DRDS (PolarDB-X 1.0)

Get started

To start synchronizing data with DRDS (PolarDB-X 1.0), complete these steps in order:

Create a database account with replace into permission. See Prerequisites.
Add DRDS (PolarDB-X 1.0) as a data source in DataWorks. See Add a data source.
Configure and run a synchronization task. See Develop a data synchronization task.

Prerequisites

Before you begin, ensure that you have:

A DRDS (PolarDB-X 1.0) database account with the replace into permission. For setup instructions, see Create an account.

Limitations

Offline read and write

The DRDS (PolarDB-X 1.0) plugin is compatible only with the MySQL engine. DRDS (PolarDB-X 1.0) is a distributed MySQL database, and most of its communication protocols follow MySQL standards.
MySQL 8.0 in DRDS (PolarDB-X 1.0) supports Serverless resource groups (recommended) and exclusive resource groups for Data Integration.
DRDS (PolarDB-X 1.0) Writer connects to the proxy of a remote DRDS (PolarDB-X 1.0) database through Java Database Connectivity (JDBC) and runs replace into statements to write data. The destination table must have a primary key or a unique index to prevent duplicate writes.
DRDS (PolarDB-X 1.0) Writer retrieves data from a Reader through the data synchronization framework, then writes it using replace into statements: The Writer accumulates data and commits it to the DRDS (PolarDB-X 1.0) proxy, which determines whether to route the data to one or more tables.
- If no primary key or unique index conflict occurs, the behavior is equivalent to insert into.
- If a conflict occurs, the new row replaces all fields of the existing row.
Note
The task requires at least the replace into permission. Additional permissions depend on the SQL statements specified in preSql and postSql.
Reading from views is supported.

Supported field types

DRDS (PolarDB-X 1.0) Reader and Writer support most data types. Verify that your data types are in the following list before configuring a synchronization task.

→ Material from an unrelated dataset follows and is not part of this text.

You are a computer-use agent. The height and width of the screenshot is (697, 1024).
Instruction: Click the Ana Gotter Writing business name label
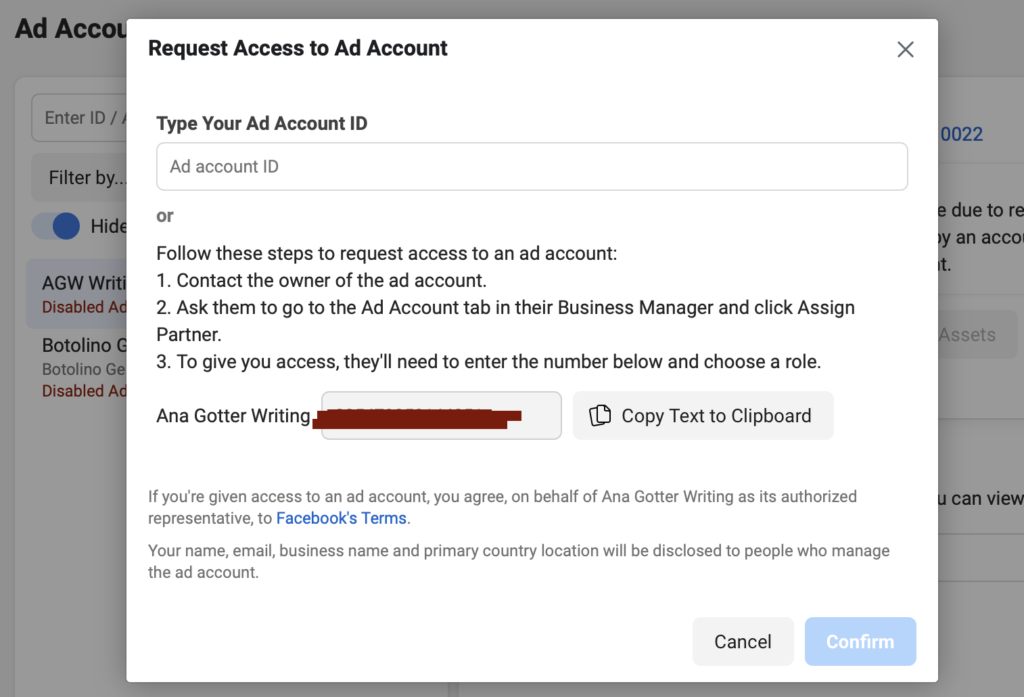click(233, 416)
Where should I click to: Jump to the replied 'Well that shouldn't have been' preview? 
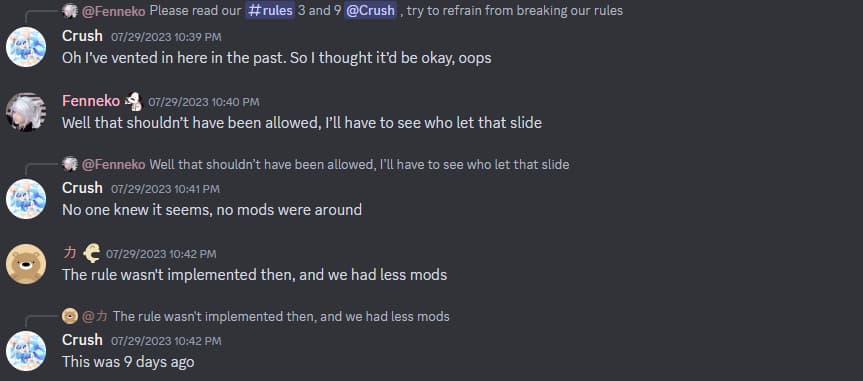tap(359, 164)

Type category	DRDS (PolarDB-X 1.0) data types
Integer types	INT, TINYINT, SMALLINT, MEDIUMINT, BIGINT
Floating-point types	FLOAT, DOUBLE, DECIMAL
String types	VARCHAR, CHAR, TINYTEXT, TEXT, MEDIUMTEXT, LONGTEXT
Date and time types	DATE, DATETIME, TIMESTAMP, TIME, YEAR
Boolean types	BIT, BOOL
Binary types	TINYBLOB, MEDIUMBLOB, BLOB, LONGBLOB, VARBINARY

Add a data source

Before developing a synchronization task in DataWorks, add DRDS (PolarDB-X 1.0) as a data source. Follow the instructions in Data source management. Parameter descriptions are available in the DataWorks console when you add the data source.

Develop a data synchronization task

Configure an offline sync task for a single table

Configure using the codeless UI or the code editor. See Configure a task in the codeless UI and Configure a task in the code editor.
For a full parameter reference and script examples, see Appendix: Script demo and parameters.

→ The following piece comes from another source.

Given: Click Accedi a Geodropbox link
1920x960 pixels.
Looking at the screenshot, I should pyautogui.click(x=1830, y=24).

Configure an offline sync task for an entire database

See Configure an offline sync task for an entire database.

FAQ

Why can't DRDS (PolarDB-X 1.0) Reader guarantee data consistency across shards?

DRDS (PolarDB-X 1.0) is a distributed database. When the Reader extracts data from different underlying sharded tables, it captures snapshots at different points in time — not from a single consistent time slice. Strong consistency across sharded databases and tables cannot be guaranteed.

How does encoding affect data synchronization?

DRDS (PolarDB-X 1.0) supports encoding settings at the field, table, database, and instance levels. The priority of encoding settings, from highest to lowest, is field, table, database, and then instance. Set the encoding to UTF-8 at the database level to avoid issues.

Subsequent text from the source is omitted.